Why corn matters to us

Why corn matters to us

Corn is a basic food for nearly one billion people, especially in Africa and Latin America. With so many hungry families depending on it – sometimes for over half their daily calorie intake – we put all the energy we can into supporting the world’s corn farmers.

Their harvest gets turned into a whole variety of dishes, such as warm cornmeal porridge (called polenta in Italy and mealie pap in South Africa), tortillas and cornflakes. As a street snack in many parts of the world, you’ll find roasted kernels or entire ears of corn – best enjoyed oozing with butter. Corn is even being turned into alcohol to make bourbon whiskey.

Corn is also vital for livestock producers because it can be so efficiently converted into feed. As demand for livestock increases worldwide, so will the demand for corn. It even makes biofuel. For the good of this vital and versatile crop, we offer farmers the best technologies and resources we can.

Corn: the facts

  • The total value of global corn production each year is 200 billion euros – nearly 30 euros for every person on earth
  • The harvest weighs in at some 850 million tons, more than any other crop plant
  • 170 million hectares of land are planted to corn, an area exceeded only by wheat
  • The United States is by far the largest corn producer, growing more than one third of global output
  • Other large producers include China, Brazil, Mexico and Argentina
  • Almost 30 per cent of the land used for corn cultivation worldwide is already planted with genetically modified corn seed – most in the United States, and rising globally

Problems farmers face

Velvetleaf, morning glory, barnyard grass, pig weed and wild sunflower are pretty names – but a major cause of stress for farmers.

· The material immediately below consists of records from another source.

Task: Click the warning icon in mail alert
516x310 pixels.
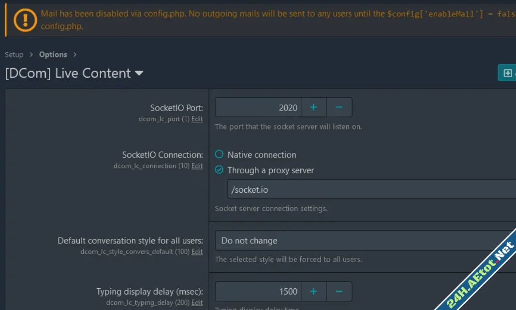Action: pyautogui.click(x=25, y=19)
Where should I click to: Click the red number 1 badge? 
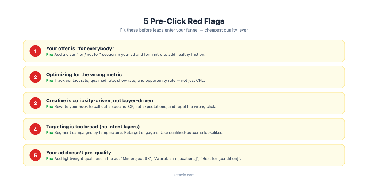[35, 51]
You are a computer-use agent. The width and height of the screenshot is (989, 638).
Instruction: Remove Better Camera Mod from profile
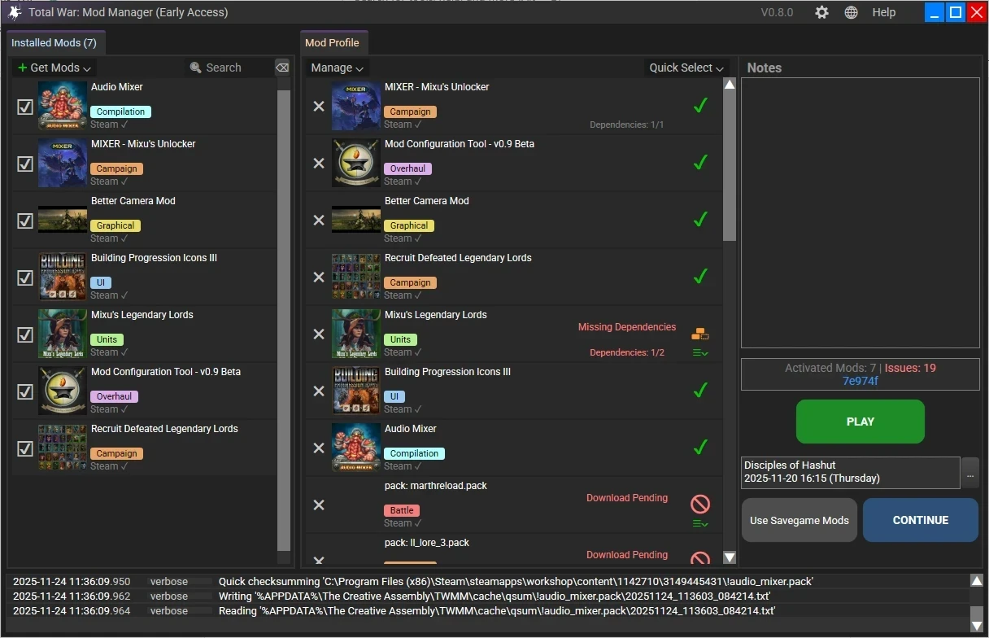pos(319,220)
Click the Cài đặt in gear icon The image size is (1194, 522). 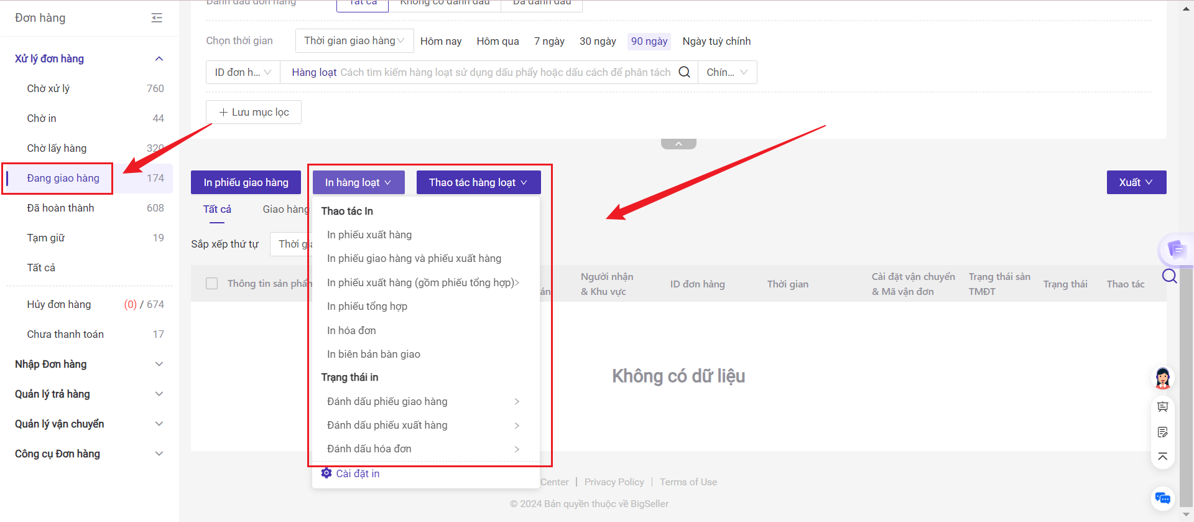(326, 473)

They need to act fast or risk losing 20 per cent or more of the harvest, even everything: a frightening prospect.

Then there’s the billion-dollar beetle, whose real name is Western corn rootworm. Its nickname tells you all you need to know about the cost of the damage it inflicts in the United States each year.

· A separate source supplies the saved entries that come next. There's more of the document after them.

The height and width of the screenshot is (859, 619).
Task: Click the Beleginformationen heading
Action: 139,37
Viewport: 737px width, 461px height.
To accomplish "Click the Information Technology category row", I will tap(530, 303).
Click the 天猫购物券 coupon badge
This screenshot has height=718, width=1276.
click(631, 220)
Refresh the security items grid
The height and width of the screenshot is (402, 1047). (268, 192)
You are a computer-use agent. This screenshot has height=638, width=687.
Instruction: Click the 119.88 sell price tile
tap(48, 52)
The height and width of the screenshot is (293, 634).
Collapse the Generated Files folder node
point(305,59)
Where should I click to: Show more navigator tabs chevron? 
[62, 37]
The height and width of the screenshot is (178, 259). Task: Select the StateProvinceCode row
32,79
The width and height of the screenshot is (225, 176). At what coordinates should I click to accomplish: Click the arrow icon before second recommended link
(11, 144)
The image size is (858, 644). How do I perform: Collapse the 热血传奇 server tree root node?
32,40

Originally found only in the United States, the black-and-yellow pest is now troubling European farmers too. The larvae attack the roots of the corn seedlings, inhibiting healthy growth and the dense root structure they need for stability.

Egg mass of the western corn rootworm near a corn kernel, Larvae of the western corn rootworm, Western corn rootworm on a corn leaf.
Egg mass of the western corn rootworm near a corn kernel, Larvae of the western corn rootworm, Western corn rootworm on a corn leaf.
(From left to right) Egg mass of the western corn rootworm near a corn kernel, Larvae of the western corn rootworm, Western corn rootworm on a corn leaf.

Answers we offer

We strongly urge farmers to protect plants from day one by sowing pretreated seed. We’re among the world’s leading suppliers of seed treatment products, which also provide protection against the billion-dollar beetle we introduced you to earlier – the corn rootworm.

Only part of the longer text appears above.